Material for the task below:

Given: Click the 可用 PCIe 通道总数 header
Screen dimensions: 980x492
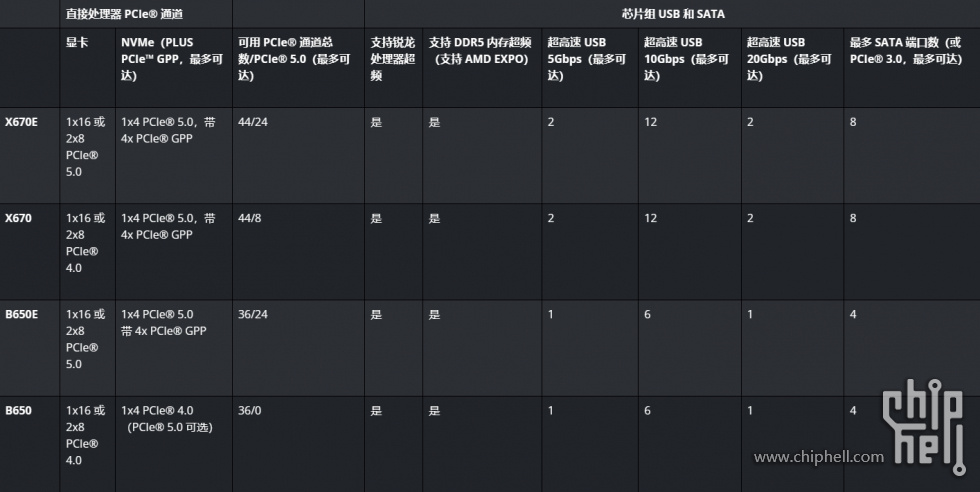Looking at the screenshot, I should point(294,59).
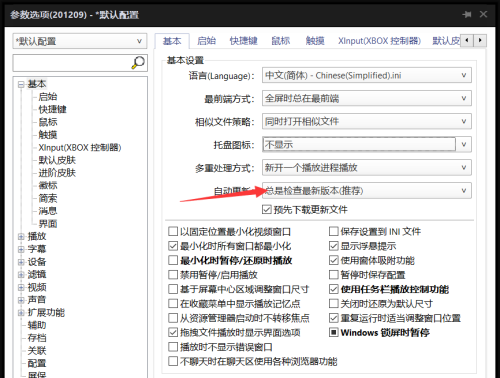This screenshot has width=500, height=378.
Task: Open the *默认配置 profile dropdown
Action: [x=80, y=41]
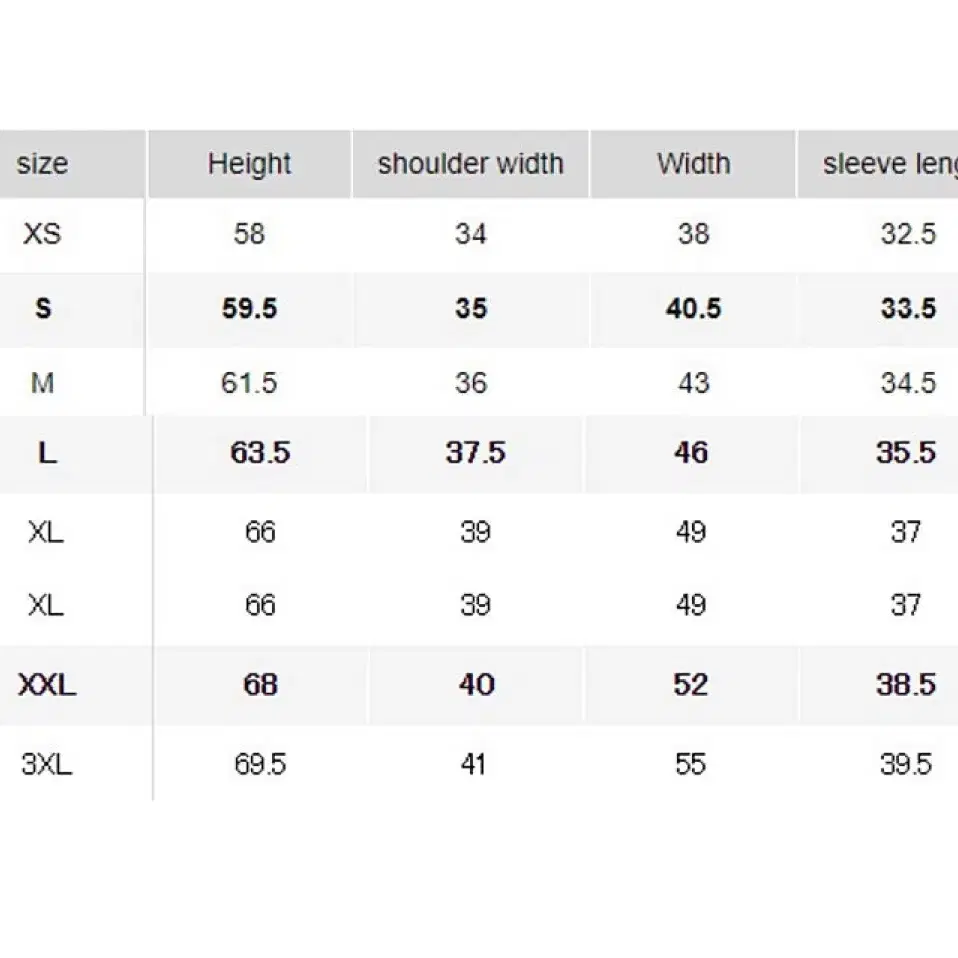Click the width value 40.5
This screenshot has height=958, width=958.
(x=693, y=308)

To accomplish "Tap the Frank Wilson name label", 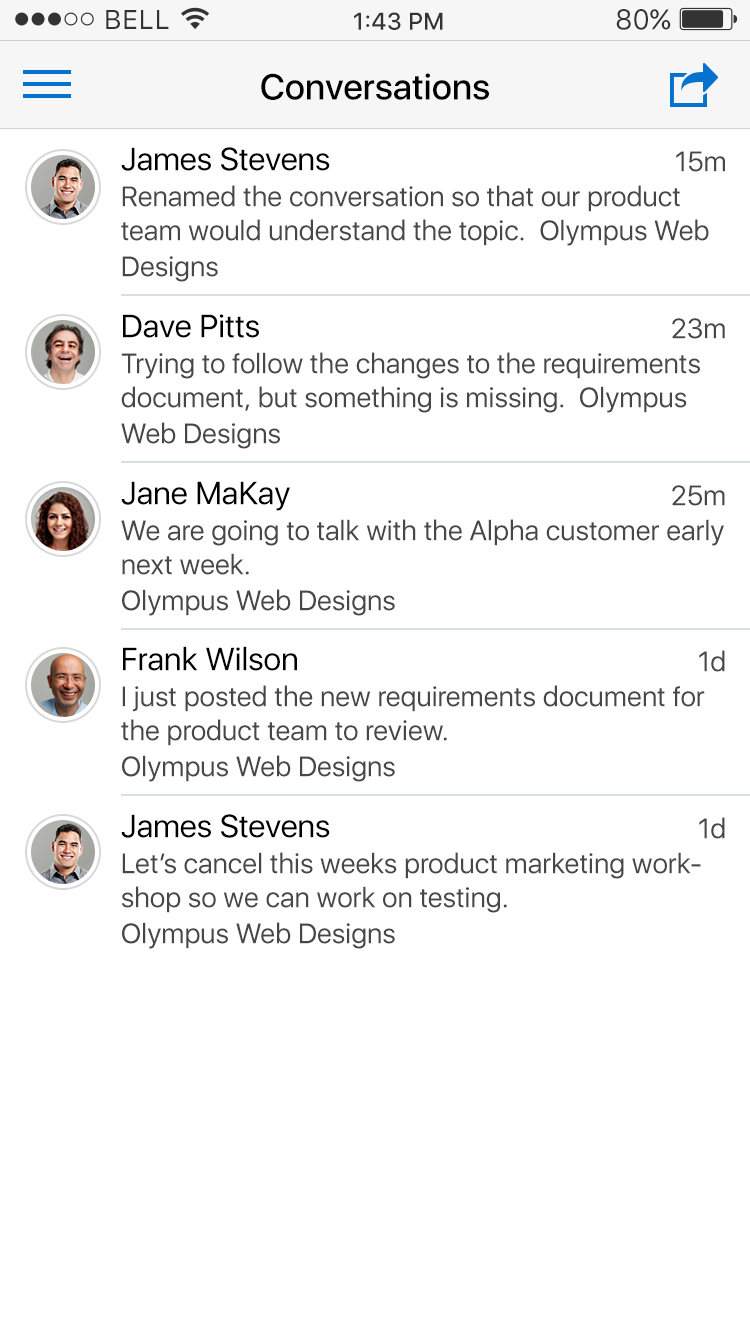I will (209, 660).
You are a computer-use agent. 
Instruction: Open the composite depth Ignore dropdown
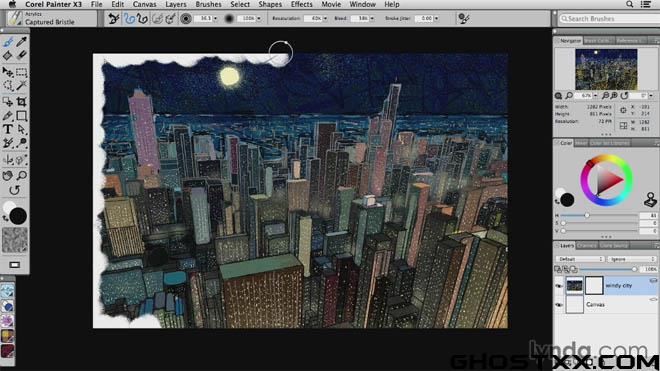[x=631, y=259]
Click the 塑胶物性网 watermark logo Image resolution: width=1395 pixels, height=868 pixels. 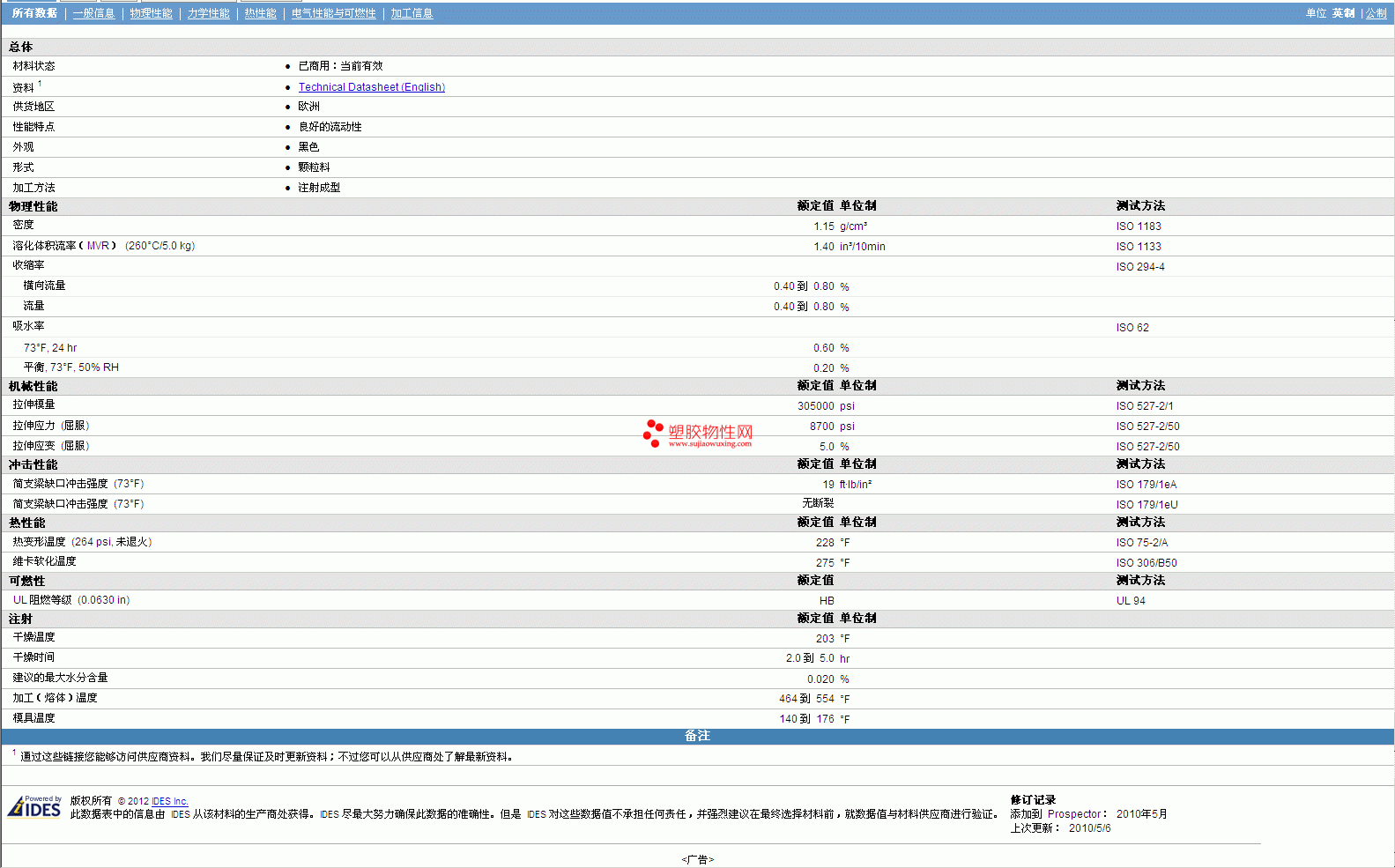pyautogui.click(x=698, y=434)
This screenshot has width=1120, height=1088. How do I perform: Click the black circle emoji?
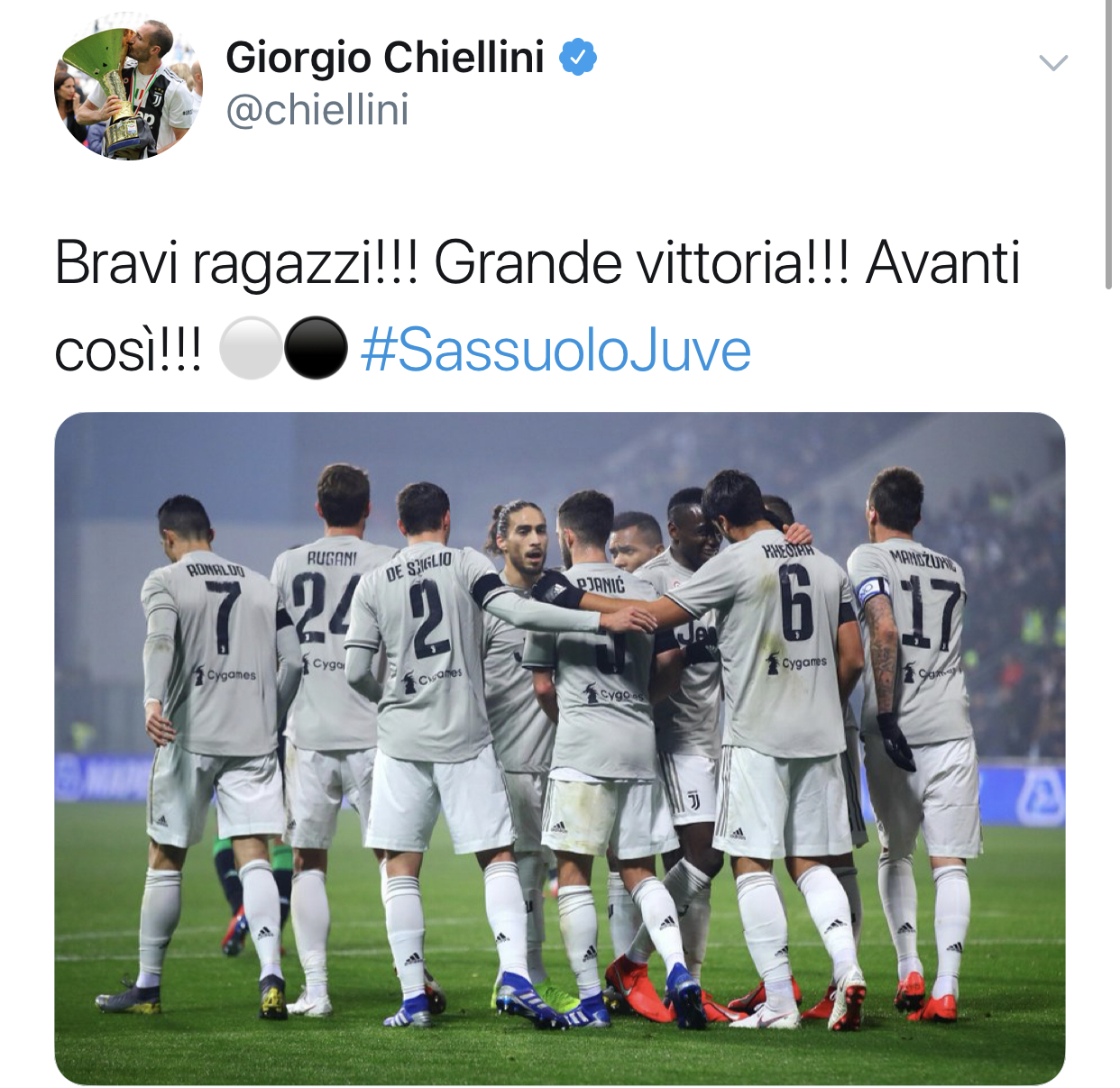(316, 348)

End of Material for the task.

:: Task requirements ::
All that is wanted is an exact copy of the lines from the line bearing "This screenshot has width=1120, height=1088." through the final line of the entries, including both ends but no pictures.

:: Response box ::
This screenshot has width=1120, height=1088. How do I perform: Click the black circle emoji?
(316, 348)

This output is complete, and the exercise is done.